I have a 10g fully planted Betta tank that gets bad outbreaks of brown algae from tiem to time. I have gone through 4 Mystery snails and every time they die within a week to two weeks. Is this normal? Walter (the betta) has never bothered them or shown any interest in them what so ever. I was wondering if maybe Betta fish put off something that other fish do not that was causing them to die. Any insight would be great! Thanks!


----------



## danilykins

are you getting them from the same pet store?? Maybe try another store? other than that I really don't know. I know with our petsmart here they have a tank for their snails and their are always dead ones there. When you pick them out check the tank, how many dead ones? Also always try to get a semi small one that is stuck to the glass or an ornament. A while ago I lost a snail, then got a new one, it died in 2 days.. returned it and got a new one and this one has gone from the size of a quarter to the size of a golf ball and still growing!!


----------



## GeminiPrincess

I've gotten them from two different stores. This is what happend the first time. I had a good size one in my larger community tank and he was abotu 2 months old. Got a bad algae break in my betta tank so i relocated and dripped him for the betta tank. a week later he was dead. Bought three this last time and put on in the main tank and 2 in the betta tank to clean up the new mess. Boom the 2 in the betta tank were dead and the main tank one is still going good.


----------



## snail

Have you ever dosed the tank with meds? Snails are sensitive to heavy metal poisoning and will also be killed by ammonia or nitrites quicker than your betta, have you tested the water? If it's just the betta in a planted 10 gallon I wouldn't expect ammonia problems though.


----------



## corE3105

i keep an apple snail in a small half gallon critter tank with my betta and they do great together...so i doubt your betta is the issue


----------



## GeminiPrincess

Levels are normal and never been any meds in the tank.


----------



## snail

not too sure then :/ Could be your tap water but maybe just got bad snails.


----------



## theguppyman

copper will kill snails so check your water for that, Ive never had snails so cant help you on that one.


----------



## majerah1

I see your confusion,as its only happening in Walters tank?Ive raised betta fry with mystery snails and never had any issues before.Any rocks or plants or even gravel thats different between Walters setup and the other one?I am only guessing but it could be something in there.

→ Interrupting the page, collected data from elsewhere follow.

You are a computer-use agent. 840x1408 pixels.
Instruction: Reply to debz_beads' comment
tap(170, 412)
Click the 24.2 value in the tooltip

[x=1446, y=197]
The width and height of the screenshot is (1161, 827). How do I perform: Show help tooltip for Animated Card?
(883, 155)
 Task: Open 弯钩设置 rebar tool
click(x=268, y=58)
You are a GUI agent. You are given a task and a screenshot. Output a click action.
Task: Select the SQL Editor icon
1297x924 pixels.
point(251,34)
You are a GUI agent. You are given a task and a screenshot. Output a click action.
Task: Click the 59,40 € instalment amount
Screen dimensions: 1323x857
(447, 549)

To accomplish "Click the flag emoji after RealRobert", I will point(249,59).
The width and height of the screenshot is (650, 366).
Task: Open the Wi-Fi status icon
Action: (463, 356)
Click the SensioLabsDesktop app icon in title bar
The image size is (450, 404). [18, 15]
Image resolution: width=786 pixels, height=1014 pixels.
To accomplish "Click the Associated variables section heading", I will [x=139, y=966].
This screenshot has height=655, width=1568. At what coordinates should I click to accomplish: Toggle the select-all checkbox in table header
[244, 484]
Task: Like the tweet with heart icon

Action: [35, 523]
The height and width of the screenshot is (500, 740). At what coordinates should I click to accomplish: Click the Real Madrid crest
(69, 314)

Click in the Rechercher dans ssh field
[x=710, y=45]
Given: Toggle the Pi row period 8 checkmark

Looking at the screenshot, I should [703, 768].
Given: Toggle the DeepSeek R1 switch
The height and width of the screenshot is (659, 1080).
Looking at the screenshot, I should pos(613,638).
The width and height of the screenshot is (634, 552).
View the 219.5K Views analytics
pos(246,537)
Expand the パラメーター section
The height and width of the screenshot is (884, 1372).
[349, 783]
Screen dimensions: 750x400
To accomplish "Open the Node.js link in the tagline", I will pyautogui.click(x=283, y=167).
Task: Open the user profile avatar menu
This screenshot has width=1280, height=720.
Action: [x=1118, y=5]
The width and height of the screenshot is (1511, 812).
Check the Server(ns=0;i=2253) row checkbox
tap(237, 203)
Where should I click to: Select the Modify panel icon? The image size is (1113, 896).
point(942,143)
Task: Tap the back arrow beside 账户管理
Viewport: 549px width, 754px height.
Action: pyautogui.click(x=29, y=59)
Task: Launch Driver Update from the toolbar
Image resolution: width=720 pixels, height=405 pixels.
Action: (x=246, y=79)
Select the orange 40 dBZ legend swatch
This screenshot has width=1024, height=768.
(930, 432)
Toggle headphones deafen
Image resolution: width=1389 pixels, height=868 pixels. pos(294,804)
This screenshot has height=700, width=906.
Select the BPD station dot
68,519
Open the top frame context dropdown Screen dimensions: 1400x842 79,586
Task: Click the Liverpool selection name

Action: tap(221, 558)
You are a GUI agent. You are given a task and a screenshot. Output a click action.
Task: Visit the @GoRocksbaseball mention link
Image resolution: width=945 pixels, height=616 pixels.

Ya know I just thought of something.Do you have any oxygenator in the betta tank?If not then maybe thats the issue,as bettas dont need it,but I think snails might.My fry tanks have always had a sponge filter that is always hooked up to an air pump.Try that and see if it helps.


----------



## GeminiPrincess

majerah1 said:


> I see your confusion,as its only happening in Walters tank?Ive raised betta fry with mystery snails and never had any issues before.Any rocks or plants or even gravel thats different between Walters setup and the other one?I am only guessing but it could be something in there.
> 
> Ya know I just thought of something.Do you have any oxygenator in the betta tank?If not then maybe thats the issue,as bettas dont need it,but I think snails might.My fry tanks have always had a sponge filter that is always hooked up to an air pump.Try that and see if it helps.


Tank is basically the same set up. He has a heater, filter for a tank twice its size and a airstone.


----------



## mblansett

It because you have an excess of silicates. Mystery snail can't handle that.

"Brown algae Forms in soft brown clumpy patches. In the freshwater aquarium, these are usually diatoms. Usually indicates a lack of light or an excess of silicates. Increased light levels will usually make it disappear. Easily removed by wiping the glass or siphon vacuuming the affected area." 

What I read your tank seem get lot of light since it planted so it must be the silicates. You might want do web search see what will help remove the silicates from your tank. Most freshwater aquatic animals can't handle it.


----------